Short problem
Copy the data word for word, everything from the line containing "You are a GUI" down to the line containing "click(35, 281)", both of those lines included. Leave the pictures out of your copy.

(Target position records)
[Start]

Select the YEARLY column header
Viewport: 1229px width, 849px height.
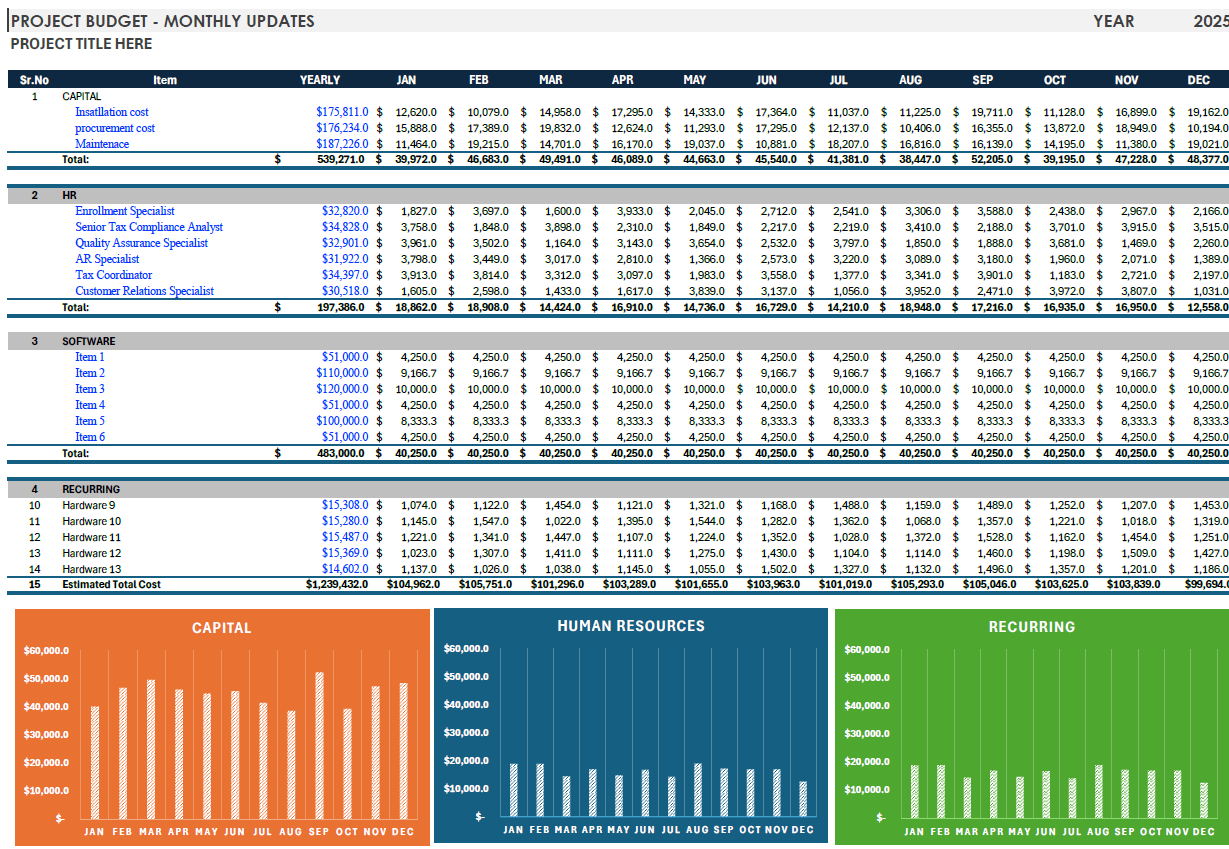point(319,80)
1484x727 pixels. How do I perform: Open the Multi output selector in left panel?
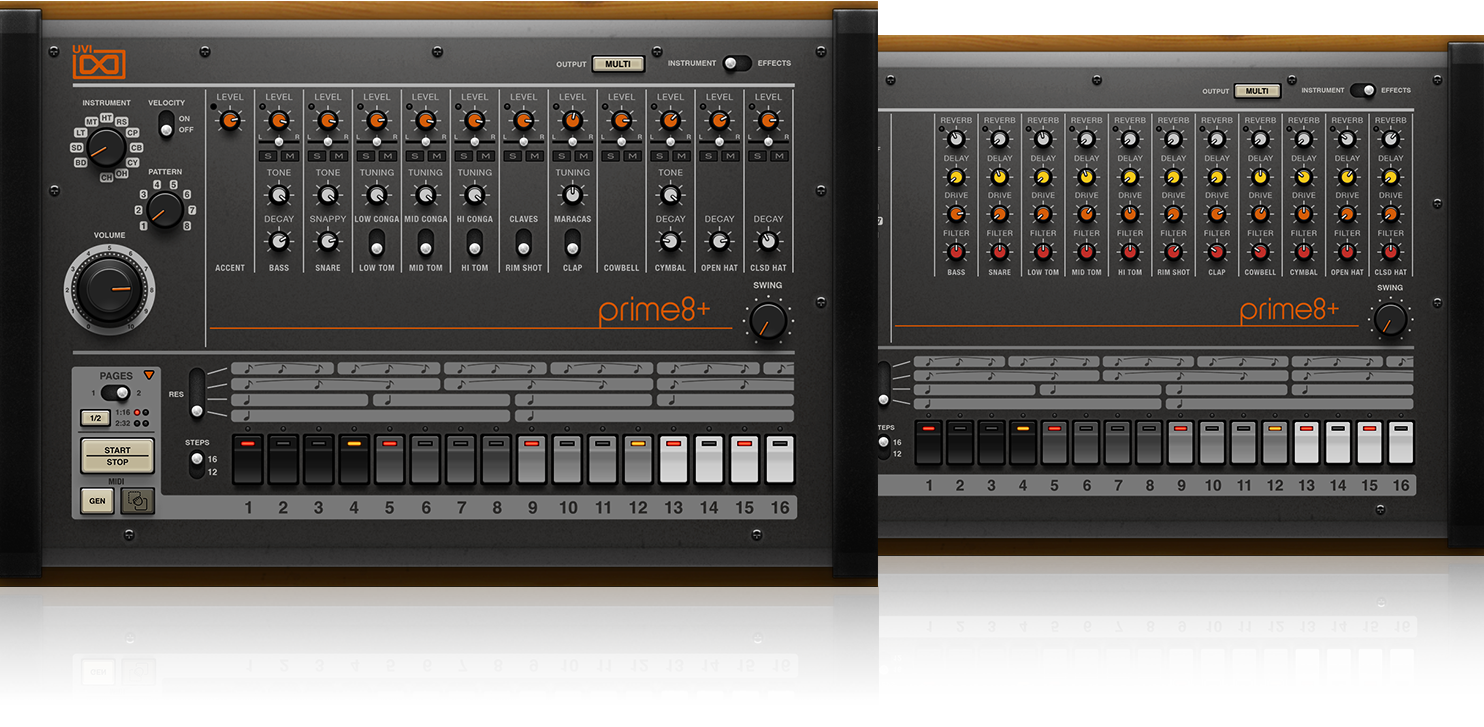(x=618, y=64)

[End]
[Start]

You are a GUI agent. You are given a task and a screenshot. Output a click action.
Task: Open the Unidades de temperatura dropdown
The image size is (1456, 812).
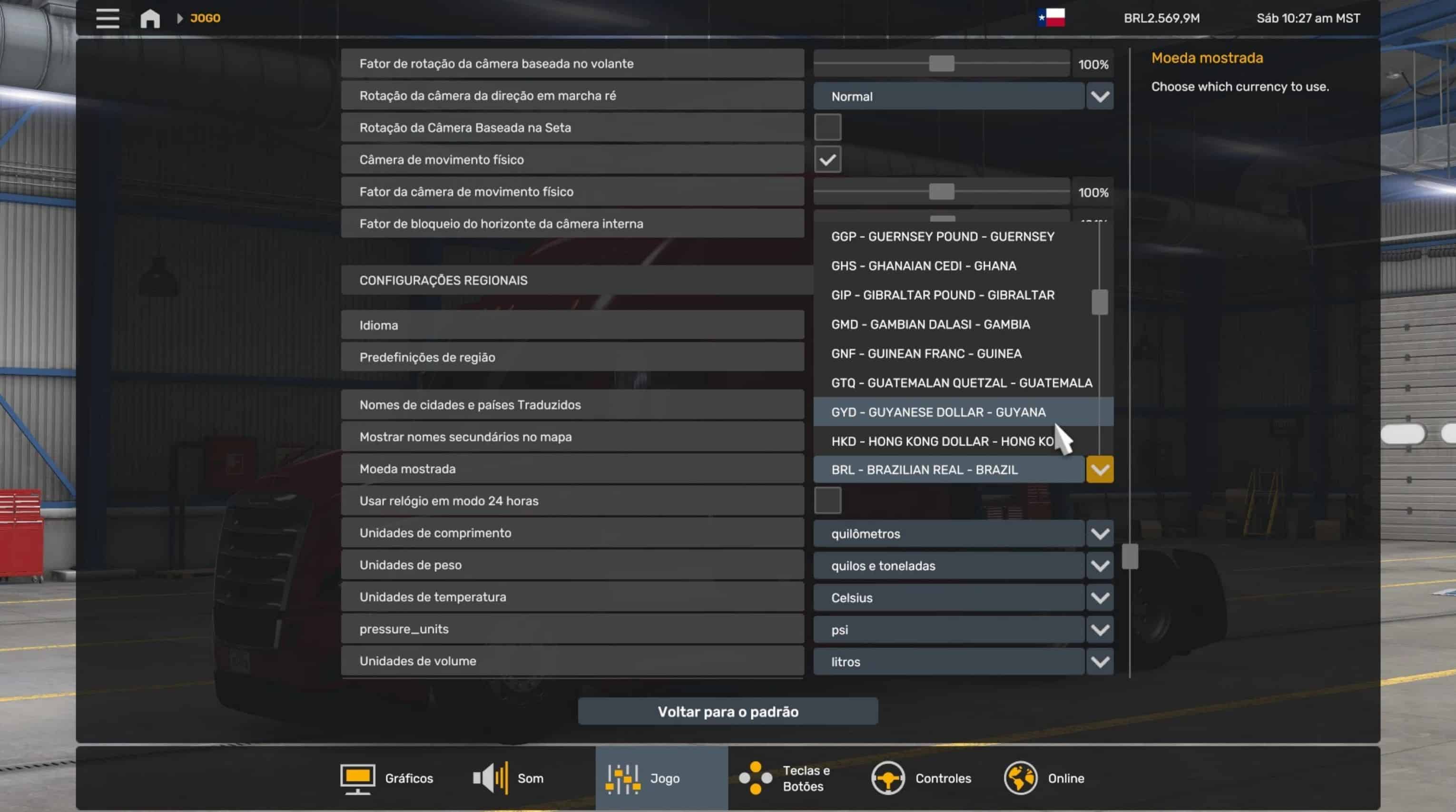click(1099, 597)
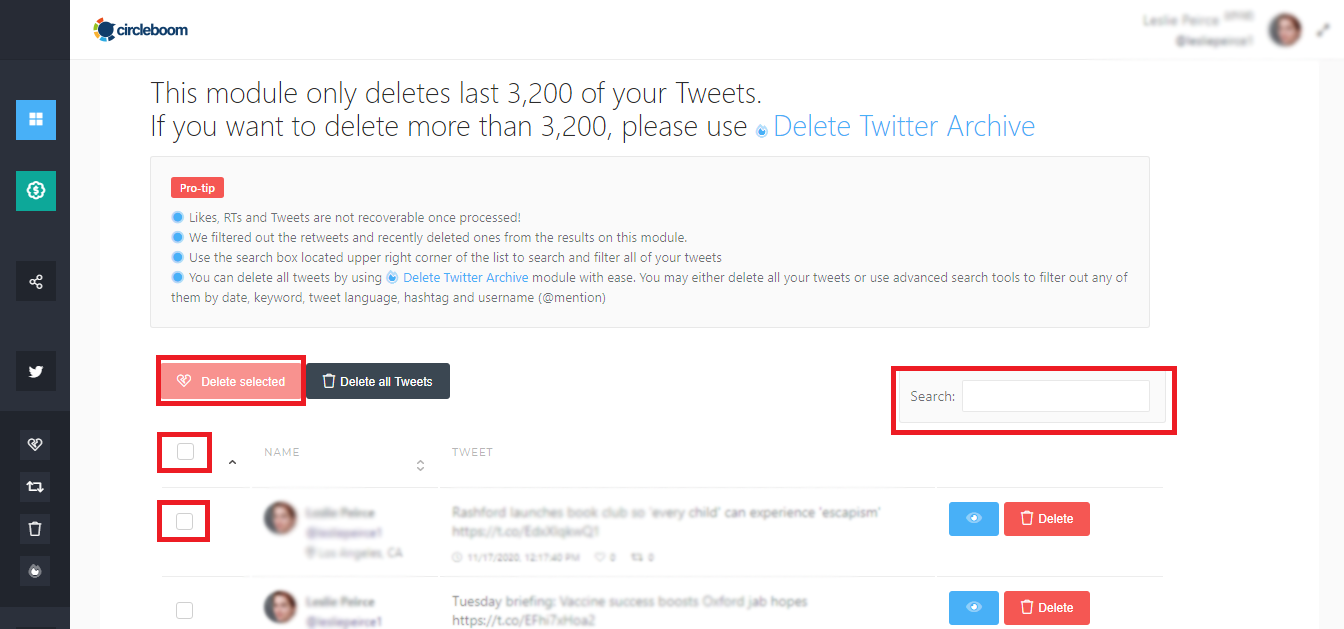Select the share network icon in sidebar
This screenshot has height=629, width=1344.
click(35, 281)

[End]

Final answer
You are a GUI agent. You are given a task and a screenshot. Output a click action.
Task: Open the Unidades de temperatura dropdown
The image size is (1456, 812).
click(1099, 597)
Select the share network icon in sidebar
This screenshot has height=629, width=1344.
click(35, 281)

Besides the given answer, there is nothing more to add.